What is asked:
**1.** According to the article on rice farming in Bangladesh, how many farmers has the LITE project trained in the last two years?
**2.** In the article on rice farming in Bangladesh, rewrite the passage starting at "That might not" and ending at "the next harvest.", updating "harvest" to "season".
**3.** Summarize the article on rice farming in Bangladesh in two sentences.

That might not sound like much to some. But it’s a 17 per cent pay rise for people who struggle to provide sufficient food for themselves and their families, and enough to help put children through school or buy grain to tide rice-deficit farm families over to the next harvest.


Sound unlikely? Well, it’s just happened in Bangladesh. In the last two years, the Livelihood Improvement Through Ecology (LITE) project, led by the International Rice Research Institute (IRRI), has trained 2,000 farmers to perform experiments in their own fields which demonstrate that insecticides can be eliminated and nitrogen fertiliser (urea) applications reduced without lowering yields. Four thousand more farmers are currently in training.


What’s more, if LITE continues as it has started, in less than a decade, most of Bangladesh’s 11.8 million rice farmers — almost one twelfth of the country’s population of 141 million, according to the Bangladesh Rice Research Institute (BRRI), a key project partner — will have copied their example.


LITE is part of the IRRI-led project Poverty Elimination Through Rice Research Assistance, funded in Bangladesh by the United Kingdom’s Department for International Development. It set out to discover the precise cause of an assumed drop in rice yield when farmers stop spraying insecticide. The ultimate aim, explains LITE principal investigator and IRRI senior entomologist Gary Jahn, was to identify safe alternatives to insecticides.


“To my surprise, when people stopped spraying, yields didn’t drop — and this was across 600 fields in two different districts over two seasons,” says Jahn, “I’m convinced that the vast majority of insecticides that rice farmers use are a complete waste of time and money.”


“We quickly realised the most important thing to focus on was scaling LITE up,” he explains. “We’ve already trained 2,000 farmers. We’ve reduced insecticide use among participating farmers by 99 per cent, and by 90 per cent among non-participating farmers in the same villages. Even in the control villages, where no farmers conducted the experiments, insecticide use dropped from 80 per cent to 55 per cent — much of this because of casual contact with participating farmers.”


So how did the farmers take on their scientist role? Lead farmers — local farmers who happened to be relatively successful — were taught how to conduct a simple experiment by partitioning their fields into quadrants, each of which received different management strategies: with and without spraying, and with and without using a leaf colour chart (used to optimise urea applications). Other participating farmers bisected their fields, spraying one half but not the other.





Joinal Ahmad
The results have made real differences for those involved in the experiment. Take 35-year-old Joinal Ahmad. Before joining LITE, Ahmad grew rice on just over half a hectare in his village of Tatoipara, eking out a farm income of 2,800 Bangladeshi taka (US$48) a year. He and his wife of 18 years struggled to look after their two young sons and put their two older daughters through school.


Now, with the money he has saved, Ahmad has been able to buy extra land and increase his planted area to almost two-thirds of a hectare. He has cut his exposure to health- and environment-threatening chemicals, and has almost doubled his annual farm income to 4,800 taka (US$80).


“I can grow rice at lower cost because I use less urea and no insecticide,” Ahmad explains. “With the money I save, I help my family and pay for my children’s education.”


There a number of reasons why spraying is ineffective. Insecticides often kill the natural enemies of rice pests more effectively than the pests themselves, and many supposed insect pests don’t attack either the parts of the plant that affect grain production, or the grain itself.

Dataset excerpt:
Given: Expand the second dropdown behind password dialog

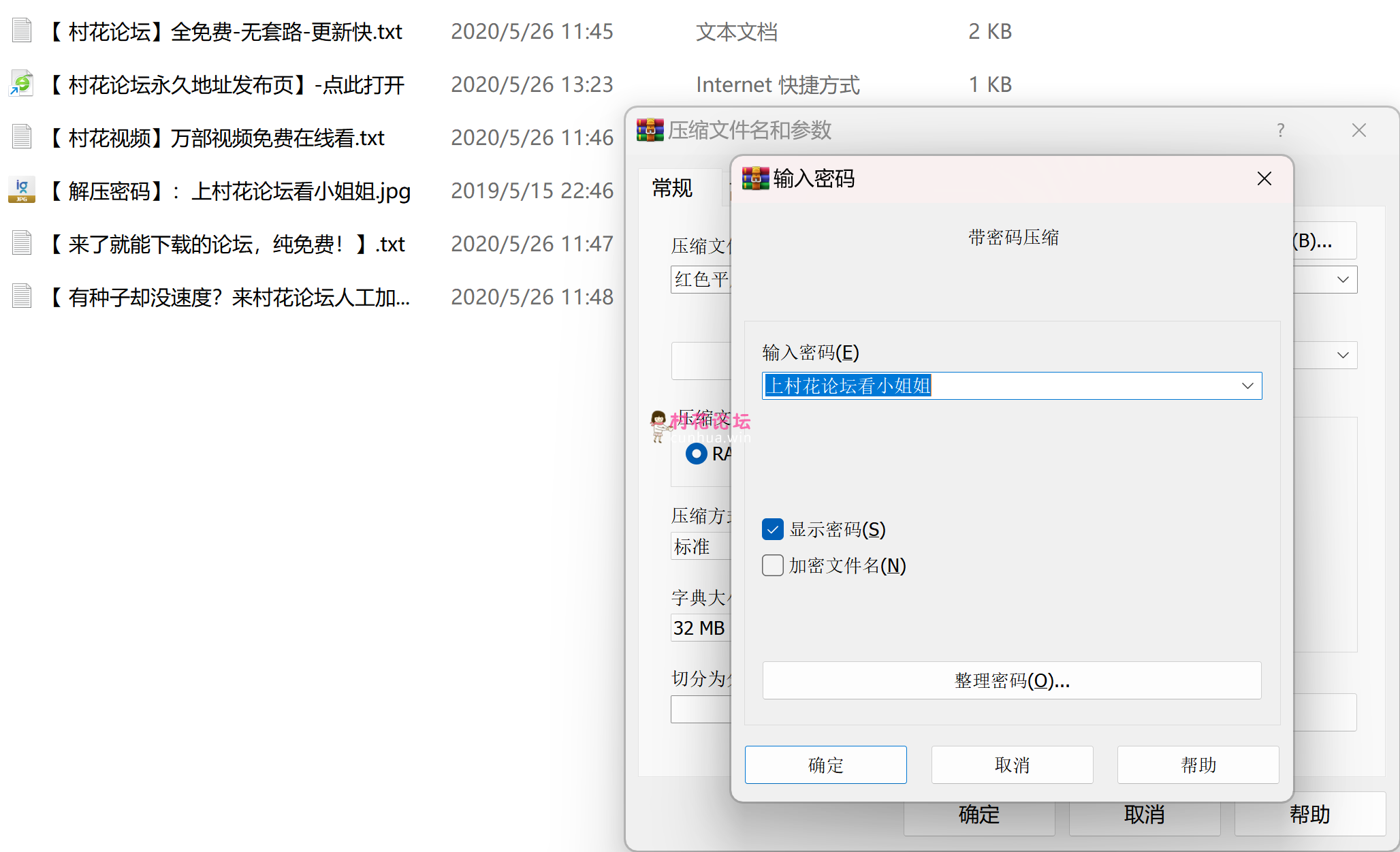Looking at the screenshot, I should (1343, 356).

Per-task outputs:
**1.** 2,000 farmers

**2.**
That might not sound like much to some. But it’s a 17 per cent pay rise for people who struggle to provide sufficient food for themselves and their families, and enough to help put children through school or buy grain to tide rice-deficit farm families over to the next season.

**3.** The IRRI-led LITE project in Bangladesh has trained 2,000 farmers to run experiments in their own fields, showing that insecticides can be eliminated and urea applications reduced without lowering yields. Insecticide use has dropped sharply among participating farmers and their neighbors, and farmers such as Joinal Ahmad have cut costs and almost doubled their farm income.